Events > Public Meeting: Right To Work is WRONG for Ohio – Monday, 5.21.18

Public Meeting: Right To Work is WRONG for Ohio


‘Right To Work’
is Wrong for Ohio

Public Meeting: Monday, May 21, 2018 | 3:30 PM-4:30 PM
UAW Local 913 Union Hall,
3114 Hayes Avenue, Sandusky 44870

Learn about the negative impact of RTW
and what it could actually mean for you.

Remember SB5 in 2011? What is happening in Ohio now?

Ohio Republican legislators have proposed a package of six separate constitutional amendments that would limit how unions are funded, ban project labor agreements where the state or cities require union labor for construction projects, and eliminate prevailing wage, which sets a floor wage for skilled labor
on publicly funded projects.

What is happening on the National stage?
Bill H.R.785 – National Right-to-Work Act 

Speakers:
John Haseley
Former Chief of Staff for Governor Ted Strickland.
Head of We Are Ohio, which coordinates with all Labor Unions
and other groups around Ohio in the FIGHT AGAINST ‘Right to Work’!

Chris Maxie
Ohio AFL-CIO Central Labor Council -
Greater Northwest Area Campaign Coordinator. 
Ohio native who worked with Working America, 
an organization started by the AFL-CIO to build support among non-union voters.


If additional questions, please contact Deb Nickoloff – dnickoloff@bex.net or 419.433.3433


To print out flyer to share with others, please visit here.


Additional information:

H.R. 785 National Right-to-Work Act, 115 Congress (2017-2018)

This bill amends the National Labor Relations Act and the Railway Labor Act to repeal those provisions that permit employers or labor organizations, pursuant to a collective bargaining agreement that is a union security agreement, to require employees to join a union as a condition of employment (including provisions permitting railroad carriers to require, pursuant to such an agreement, payroll deduction of union dues or fees as a condition of employment).

Ohio Right to Work legislation

COLUMBUS, Ohio -- Supporters of "right to work" legislation are taking a different route to enact changes critics say would unnecessarily weaken unions in Ohio.

Ohio Republicans have shied away from advancing right to work bills after voters overwhelmingly voted in 2011 to repeal the controversial law Senate Bill 5, which would have limited collective bargaining among public sector employee unions.

Instead of a state law, a pair of Republican legislators want to put right to work language and other union-related provisions in the state constitution -- if Ohio voters approve.

Reps.
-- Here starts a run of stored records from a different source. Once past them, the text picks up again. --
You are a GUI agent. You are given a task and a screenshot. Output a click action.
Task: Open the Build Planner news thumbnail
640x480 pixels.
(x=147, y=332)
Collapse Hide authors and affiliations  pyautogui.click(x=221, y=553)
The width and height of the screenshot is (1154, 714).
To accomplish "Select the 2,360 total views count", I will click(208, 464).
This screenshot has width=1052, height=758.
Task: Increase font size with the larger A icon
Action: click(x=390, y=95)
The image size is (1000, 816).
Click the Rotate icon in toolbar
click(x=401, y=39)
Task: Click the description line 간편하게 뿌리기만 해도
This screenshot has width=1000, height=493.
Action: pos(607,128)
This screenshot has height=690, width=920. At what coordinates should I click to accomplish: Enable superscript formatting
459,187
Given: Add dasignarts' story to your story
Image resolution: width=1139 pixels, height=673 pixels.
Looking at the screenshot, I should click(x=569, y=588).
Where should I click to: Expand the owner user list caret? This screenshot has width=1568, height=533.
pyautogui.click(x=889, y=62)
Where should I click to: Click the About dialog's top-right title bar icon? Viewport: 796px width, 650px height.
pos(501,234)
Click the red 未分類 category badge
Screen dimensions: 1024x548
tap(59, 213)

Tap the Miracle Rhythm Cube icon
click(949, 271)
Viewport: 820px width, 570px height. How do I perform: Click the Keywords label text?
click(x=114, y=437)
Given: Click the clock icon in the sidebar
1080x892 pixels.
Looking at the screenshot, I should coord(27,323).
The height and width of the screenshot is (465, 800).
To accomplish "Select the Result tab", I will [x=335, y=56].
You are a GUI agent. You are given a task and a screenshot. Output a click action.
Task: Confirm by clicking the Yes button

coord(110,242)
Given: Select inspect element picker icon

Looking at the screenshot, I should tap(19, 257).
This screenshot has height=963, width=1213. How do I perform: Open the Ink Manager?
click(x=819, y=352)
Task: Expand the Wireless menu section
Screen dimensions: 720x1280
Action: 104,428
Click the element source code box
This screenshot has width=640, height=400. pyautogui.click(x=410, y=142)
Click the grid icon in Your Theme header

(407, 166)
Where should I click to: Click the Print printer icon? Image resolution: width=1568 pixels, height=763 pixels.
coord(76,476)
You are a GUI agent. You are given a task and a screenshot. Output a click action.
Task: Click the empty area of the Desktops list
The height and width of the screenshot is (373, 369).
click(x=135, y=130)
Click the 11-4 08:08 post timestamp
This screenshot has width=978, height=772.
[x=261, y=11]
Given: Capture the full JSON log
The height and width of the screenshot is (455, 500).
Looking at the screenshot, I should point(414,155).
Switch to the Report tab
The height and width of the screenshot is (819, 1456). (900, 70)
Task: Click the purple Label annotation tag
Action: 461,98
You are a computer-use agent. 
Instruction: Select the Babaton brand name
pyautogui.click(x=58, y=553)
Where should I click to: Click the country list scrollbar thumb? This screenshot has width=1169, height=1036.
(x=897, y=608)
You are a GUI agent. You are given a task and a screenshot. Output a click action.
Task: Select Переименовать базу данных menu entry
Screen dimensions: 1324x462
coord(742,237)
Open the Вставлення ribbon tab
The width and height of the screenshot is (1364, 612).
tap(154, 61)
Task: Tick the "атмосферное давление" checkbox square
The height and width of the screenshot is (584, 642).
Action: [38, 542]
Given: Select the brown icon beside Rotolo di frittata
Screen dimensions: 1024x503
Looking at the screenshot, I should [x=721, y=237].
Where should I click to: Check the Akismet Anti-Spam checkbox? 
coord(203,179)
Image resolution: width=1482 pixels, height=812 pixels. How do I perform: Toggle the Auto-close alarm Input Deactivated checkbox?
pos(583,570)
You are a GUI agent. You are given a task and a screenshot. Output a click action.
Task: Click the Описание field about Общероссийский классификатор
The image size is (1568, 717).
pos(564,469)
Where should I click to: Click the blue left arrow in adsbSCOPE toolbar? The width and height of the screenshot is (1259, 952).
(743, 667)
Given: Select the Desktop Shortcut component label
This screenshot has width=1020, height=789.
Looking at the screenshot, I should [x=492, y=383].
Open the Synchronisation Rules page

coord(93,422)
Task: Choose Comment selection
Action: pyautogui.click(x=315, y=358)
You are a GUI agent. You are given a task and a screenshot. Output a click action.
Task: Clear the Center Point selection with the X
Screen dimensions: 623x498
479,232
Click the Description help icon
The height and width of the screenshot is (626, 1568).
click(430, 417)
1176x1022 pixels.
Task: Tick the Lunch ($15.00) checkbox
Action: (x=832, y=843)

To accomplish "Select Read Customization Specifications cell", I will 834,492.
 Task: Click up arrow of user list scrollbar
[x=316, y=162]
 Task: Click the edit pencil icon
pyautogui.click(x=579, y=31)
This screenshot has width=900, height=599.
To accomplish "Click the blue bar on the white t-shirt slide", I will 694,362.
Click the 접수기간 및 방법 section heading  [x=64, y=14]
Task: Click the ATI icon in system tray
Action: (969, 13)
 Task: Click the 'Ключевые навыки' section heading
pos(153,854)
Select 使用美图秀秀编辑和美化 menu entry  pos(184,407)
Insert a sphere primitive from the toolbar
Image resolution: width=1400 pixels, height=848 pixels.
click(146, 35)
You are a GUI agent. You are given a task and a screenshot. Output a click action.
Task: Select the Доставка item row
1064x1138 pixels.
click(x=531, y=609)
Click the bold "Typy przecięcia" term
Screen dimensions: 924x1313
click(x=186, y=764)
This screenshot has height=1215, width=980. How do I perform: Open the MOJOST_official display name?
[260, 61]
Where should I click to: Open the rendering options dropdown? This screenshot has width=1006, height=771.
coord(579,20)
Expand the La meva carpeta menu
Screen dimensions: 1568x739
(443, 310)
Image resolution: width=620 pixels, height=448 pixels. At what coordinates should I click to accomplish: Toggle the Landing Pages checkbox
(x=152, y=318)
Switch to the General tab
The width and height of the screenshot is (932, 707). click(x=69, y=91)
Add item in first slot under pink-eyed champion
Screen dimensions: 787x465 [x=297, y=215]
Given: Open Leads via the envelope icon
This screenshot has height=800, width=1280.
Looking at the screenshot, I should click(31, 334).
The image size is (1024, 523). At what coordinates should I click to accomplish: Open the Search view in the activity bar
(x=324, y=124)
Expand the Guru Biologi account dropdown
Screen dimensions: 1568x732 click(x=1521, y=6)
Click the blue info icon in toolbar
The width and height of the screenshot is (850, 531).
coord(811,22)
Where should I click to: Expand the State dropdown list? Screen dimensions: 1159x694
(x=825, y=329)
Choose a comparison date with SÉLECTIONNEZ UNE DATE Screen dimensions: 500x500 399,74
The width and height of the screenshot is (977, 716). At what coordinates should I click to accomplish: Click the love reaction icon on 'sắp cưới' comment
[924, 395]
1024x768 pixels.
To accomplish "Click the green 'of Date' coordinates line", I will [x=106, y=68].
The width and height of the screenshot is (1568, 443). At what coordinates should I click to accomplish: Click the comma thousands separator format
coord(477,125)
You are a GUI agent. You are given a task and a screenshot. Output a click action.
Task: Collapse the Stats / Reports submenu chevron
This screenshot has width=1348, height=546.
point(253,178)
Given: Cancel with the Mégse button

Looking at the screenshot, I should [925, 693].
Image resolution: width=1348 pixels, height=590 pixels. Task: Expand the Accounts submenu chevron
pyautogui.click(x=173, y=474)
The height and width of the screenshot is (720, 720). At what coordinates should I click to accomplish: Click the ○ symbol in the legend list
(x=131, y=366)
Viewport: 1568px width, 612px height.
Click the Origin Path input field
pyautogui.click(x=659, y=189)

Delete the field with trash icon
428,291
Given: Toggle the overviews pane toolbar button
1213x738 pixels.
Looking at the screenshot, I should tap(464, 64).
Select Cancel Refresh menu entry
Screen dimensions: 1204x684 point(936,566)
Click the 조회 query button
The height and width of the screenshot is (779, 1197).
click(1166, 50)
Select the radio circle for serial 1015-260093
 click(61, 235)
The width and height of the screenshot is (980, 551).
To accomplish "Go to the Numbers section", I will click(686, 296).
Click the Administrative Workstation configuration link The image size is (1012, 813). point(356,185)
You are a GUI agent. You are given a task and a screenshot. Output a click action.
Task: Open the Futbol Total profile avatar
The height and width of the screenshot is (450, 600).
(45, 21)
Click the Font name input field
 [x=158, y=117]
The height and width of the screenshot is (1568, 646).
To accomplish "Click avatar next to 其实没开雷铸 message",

John Becker and Craig Riedel have proposed a package of six separate constitutional amendments that would limit how unions are funded, ban project labor agreements where the state or cities require union labor for construction projects and eliminate prevailing wage, which sets a floor wage for skilled labor on publicly funded projects.

Riedel said a lot of Ohioans felt Senate Bill 5 was rammed down their throats, and he and Becker are taking a totally different approach.

"We're not legislating any bills here," Riedel, a Defiance Republican, said in a Tuesday news conference. "We're bringing this to the ballot and we want the citizens of Ohio to vote on this so once and for all, we'll get this settled."

When would it be on the ballot?

Becker and Riedel want to see the proposals on the November 2020 ballot because turnout is higher in presidential election years. Riedel said it will take time to educate voters about the issues, and they want as many Ohioans as possible to weigh in.

Becker said there is some concern that the issues could drive Democrats to the polls and thus boost a Democratic presidential candidate. But he said the issues could also increase turnout among Republicans who might not otherwise vote.

What are they proposing?

Employees already cannot be required to join unions. But state law allows collective bargaining agreements to require "fair share" or agency fees. The fees are lower than union member dues payments and cannot be used for services beyond contract negotiations.

Twenty-eight states have passed "right to work" laws banning mandatory union membership or fair share dues, including neighboring Michigan, Indiana, Kentucky and West Virginia.

Their proposed constitutional amendments:

Private-sector right-to-work: Eliminates requirement employees pay fair share dues. Employees would have to opt in to pay dues.

Public-sector right-to-work: Eliminates fair share dues for public sector unions.